Source data:
"""

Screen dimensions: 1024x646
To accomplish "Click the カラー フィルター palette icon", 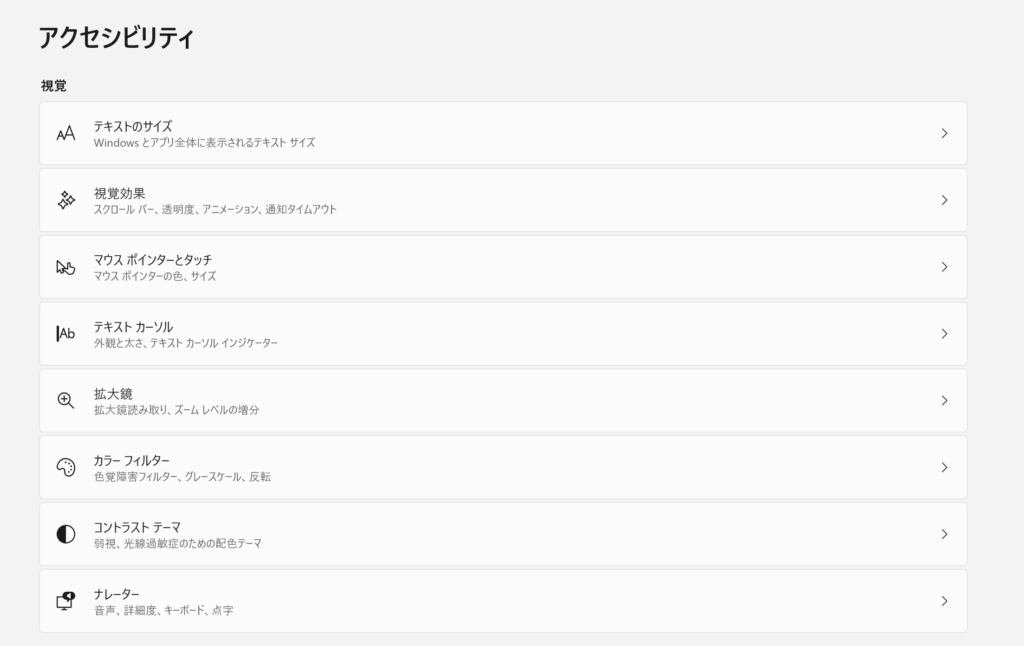I will coord(66,468).
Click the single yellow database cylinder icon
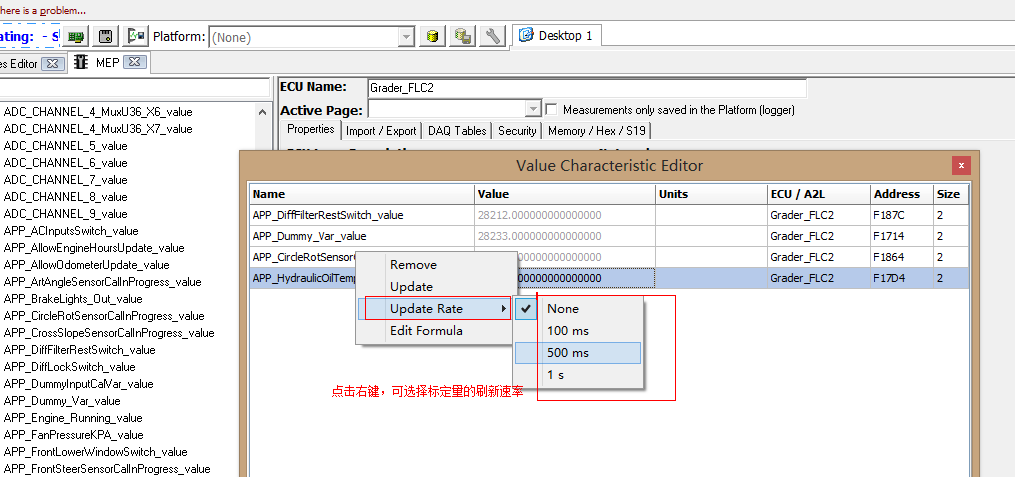 tap(433, 36)
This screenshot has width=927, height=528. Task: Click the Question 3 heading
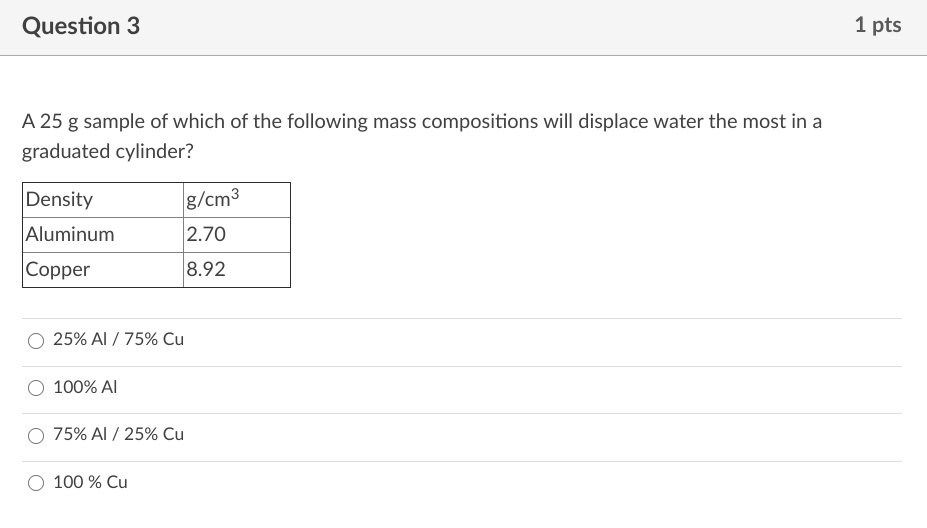tap(81, 27)
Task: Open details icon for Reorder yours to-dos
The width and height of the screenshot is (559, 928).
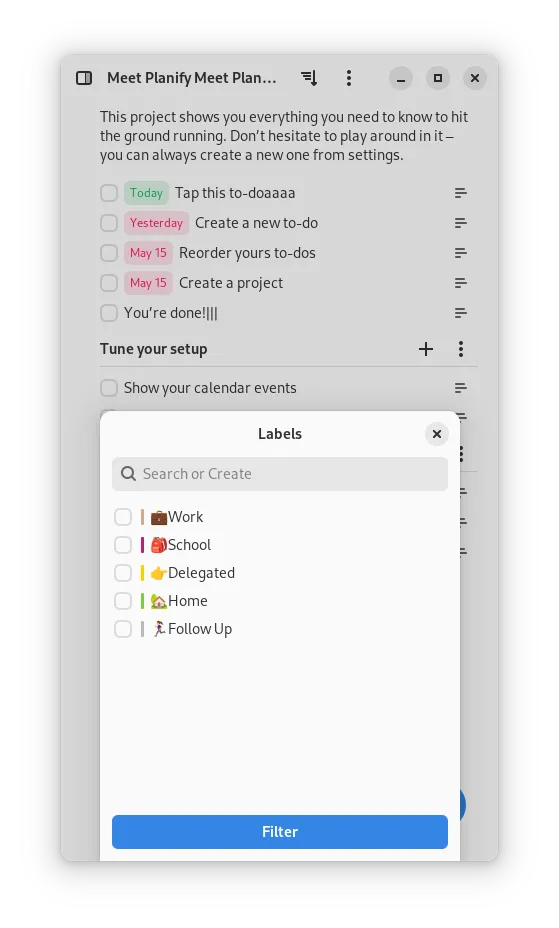Action: pos(461,253)
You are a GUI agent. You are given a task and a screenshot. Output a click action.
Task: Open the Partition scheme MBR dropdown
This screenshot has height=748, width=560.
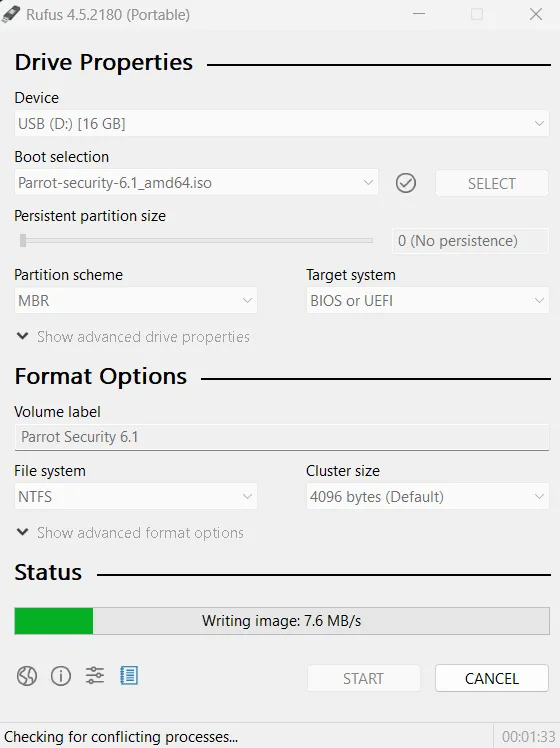[135, 301]
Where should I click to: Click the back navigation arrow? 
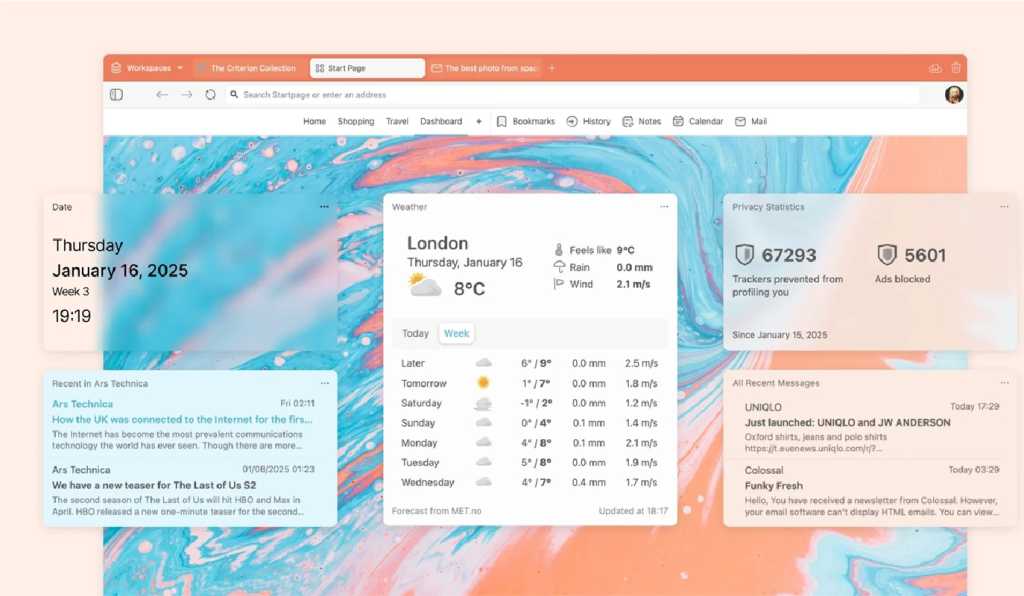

"""

_About this exercise_:
Would you filter the records and copy each line that contains the word "Open"?

_Output below_:
Task: Open details icon for Reorder yours to-dos
Task: Open the Partition scheme MBR dropdown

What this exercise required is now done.